▶ _Work item_: Go through the data and retrieve each line that includes the string "computer".

(Records from a data source)
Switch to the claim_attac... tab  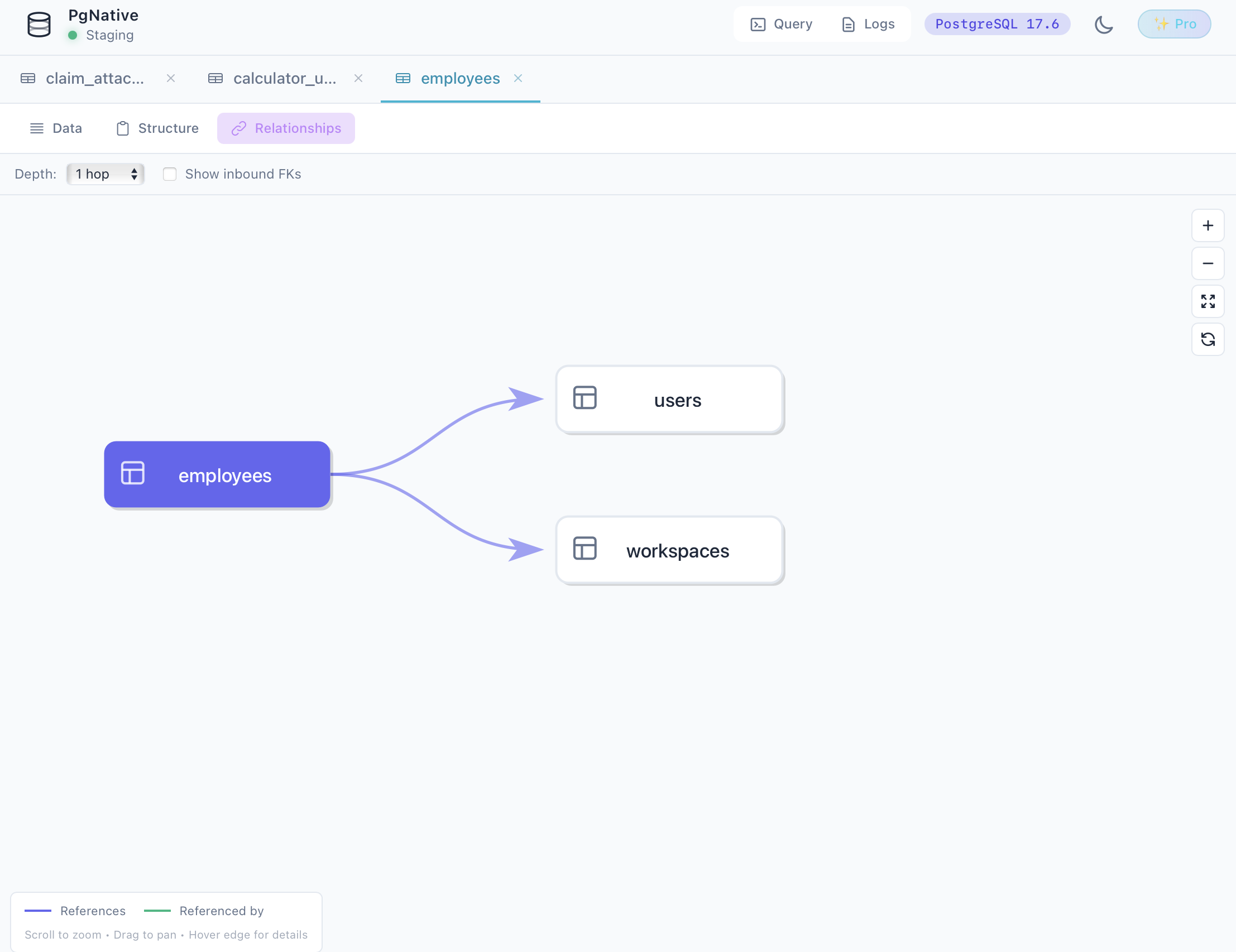[x=95, y=79]
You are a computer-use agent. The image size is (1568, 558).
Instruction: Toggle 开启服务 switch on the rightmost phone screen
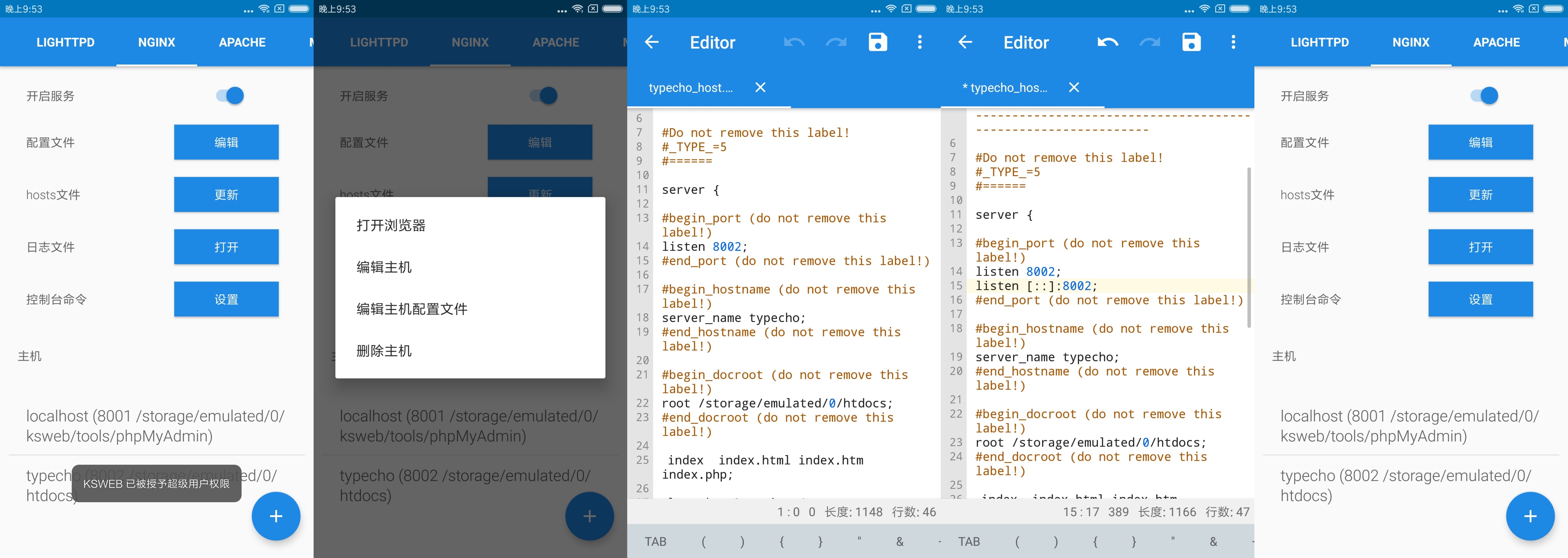click(x=1485, y=96)
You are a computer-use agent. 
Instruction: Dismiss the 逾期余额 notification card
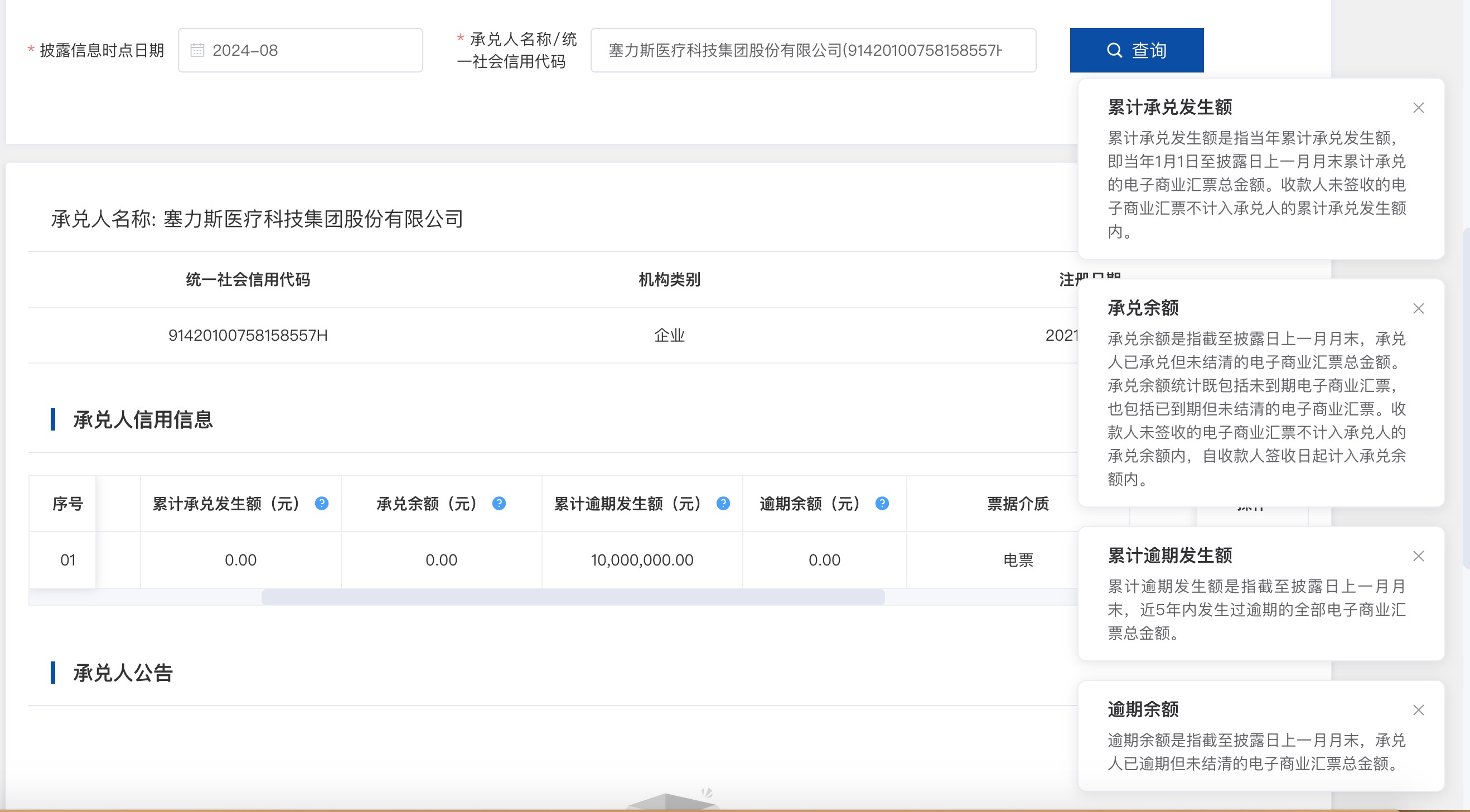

▶ _Reply_:
You are a computer-use agent. The image size is (1568, 558).
You are a computer-use agent. 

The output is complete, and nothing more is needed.